Toblerone memposting gambar cokelat tanpa sudut tajam untuk mencemooh desain Ferrari Luce EV yang dianggap terlalu membulat. Mantan ketua Ferrari juga mengkritik mobil tersebut.
Toblerone ikut meramaikan kritik terhadap Ferrari Luce, mobil listrik pertama pabrikan asal Italia itu.
Produsen cokelat asal Swiss tersebut memposting gambar batang cokelatnya yang didesain ulang tanpa segitiga khas, hanya berbentuk seperti sosis.
Gambar itu dilukis dengan warna biru pucat yang mirip dengan salah satu varian Ferrari Luce.
Teks yang menyertainya berbunyi "this is not happening" dan menegaskan Toblerone "akan selalu mempertahankan sudut-sudut tajam."
Lelucon itu menyindir langsung ke titik utama kritik terhadap Luce.

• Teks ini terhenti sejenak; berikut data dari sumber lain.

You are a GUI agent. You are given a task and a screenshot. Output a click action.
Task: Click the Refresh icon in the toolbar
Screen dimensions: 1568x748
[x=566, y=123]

Bukan karena mobilnya listrik, melainkan karena tidak terlihat seperti Ferrari.
Banyak yang menilai desainnya kurang menarik, tidak glamor, dan tidak diinginkan.
Mantan Ketua Ferrari Juga Kritis
Kritik tidak hanya datang dari warganet. Mantan ketua Ferrari, Luca di Montezemolo, yang memimpin perusahaan selama 23 tahun, memberikan reaksi paling keras.

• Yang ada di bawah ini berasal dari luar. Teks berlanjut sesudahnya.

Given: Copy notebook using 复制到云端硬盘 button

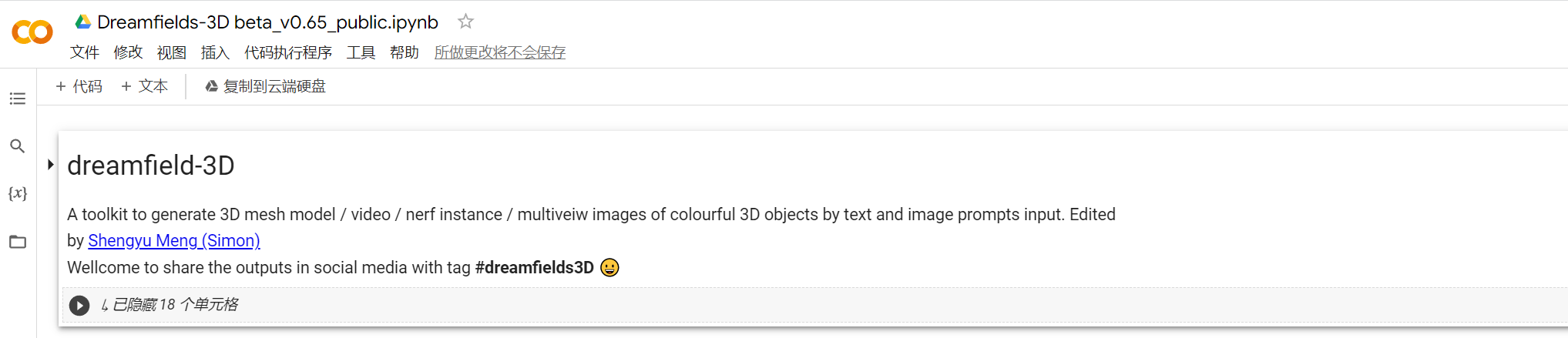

Ia mengatakan jika harus jujur, ia akan menyakiti Ferrari dengan pendapatnya.
Montezemolo memperingatkan bahwa Ferrari berisiko "menghancurkan legenda" dan menyarankan agar logo kuda jingkrak mungkin perlu dilepas.
Ia menambahkan bahwa satu-satunya hal positif adalah tidak ada yang akan meniru desain tersebut, termasuk China.
Ferrari mengklaim Luce memiliki tenaga 1.035 hp dari empat motor listrik, mampu mencapai 100 km/jam dalam 2,5 detik.
Mobil ini lebih cepat dari beberapa Ferrari berbahan bakar bensin, namun memiliki ruang untuk lima orang dan bagasi besar.